Masters History and Traditions

Adam Scott of Australia with the Green Jacket after winning the Masters at the Augusta National Golf Club on April 14, 2013 in Augusta, Georgia. (Photo by Ross Kinnaird/Getty Images)
The Masters began in 1934 at Augusta National, designed by Bobby Jones and Alistair Mackenzie. The tournament is scheduled for the beginning of April and is the only major played at the same course every year.

A green jacket is awarded to the winner, a tradition which began in 1949. The champions dinner, held each Tuesday of tournament week, was started by Ben Hogan and is only open to former champions and certain board members.

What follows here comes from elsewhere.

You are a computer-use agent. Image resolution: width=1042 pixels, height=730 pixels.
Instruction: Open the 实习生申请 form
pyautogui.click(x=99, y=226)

On each Wednesday, there is a par-3 tournament at a par-3 course at Augusta with many of the player's kids caddying for them.

Each tournament begins with an honorary tee shot, performed in the past by golf legends Nicklaus, Palmer, Snead, and Sarazen, among others.

The winner of the Masters receives a lifetime exemption into the tournament, plus a five year exemption on the PGA Tour, as well as a five year exemption into the U.S. Open, British Open, PGA Championship, and the Player's Championship.

Jack Nicklaus has won the most green jackets with six while Arnold Palmer and Tiger Wood have four wins each. Phil Mickelson most recently won in 2010 and has three. The defending champion is Adam Scott, who won in a playoff over Angel Cabrera and became the first Australian to win the Masters.